Retatrutida

Paraguai anuncia retatrutida, mas agência afirma que não há autorização; medicamento ainda está em fase de estudos clínicos

Paraguai anuncia retatrutida, mas agência nega autorização; medicamento ainda está em testes clínicos

Recentemente, um evento com influenciadores brasileiros despertou a atenção das autoridades sanitárias ao anunciar a chegada de canetas contendo retatrutida, um composto para tratar obesidade.

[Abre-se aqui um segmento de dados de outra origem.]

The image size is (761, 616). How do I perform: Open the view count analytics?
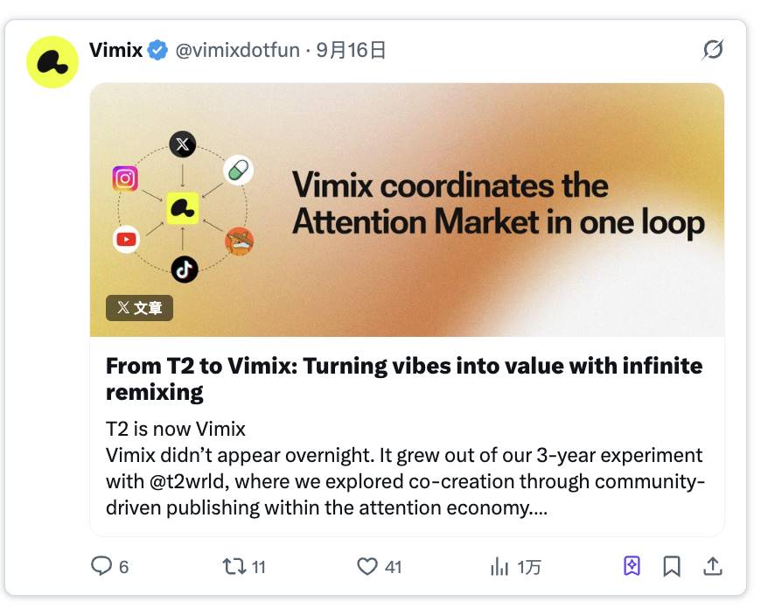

Entretanto, essa substância, desenvolvida pela farmacêutica norte-americana Eli Lilly, ainda está na fase 3 de estudos clínicos e não foi submetida a órgãos reguladores.

O laboratório Eticos, responsável pelo anúncio, já produz a Lipoless, uma caneta que é proibida no Brasil e tem sido alvo de apreensões pela Polícia Rodoviária Federal (PRF).

Entre os influenciadores presentes, estava Renato Cariani, que, em vídeos nas redes sociais, mostrou a revelação de um produto à base de retatrutida, que foi descrito como um medicamento que “deve ser lançado em breve”.

No entanto, a substância ainda não foi aprovada em nenhum país.

A retatrutida é uma molécula em desenvolvimento para tratar obesidade e diabetes tipo 2. Com o composto em fase 3, os pesquisadores estão avaliando sua eficácia com um número maior de pacientes antes de solicitar registro.

Apesar do anúncio de lançamento “em breve” no Paraguai, sem uma data específica, a Dirección Nacional de Vigilancia Sanitaria (Dinavisa) do país emitiu uma nota oficial esclarecendo que não há nenhuma autorização concedida.

Após a repercussão, Cariani se posicionou nas redes, esclarecendo que sua participação não significava um anúncio de lançamento comercial, mas sim o início de processos relacionados ao ativo e sua produção.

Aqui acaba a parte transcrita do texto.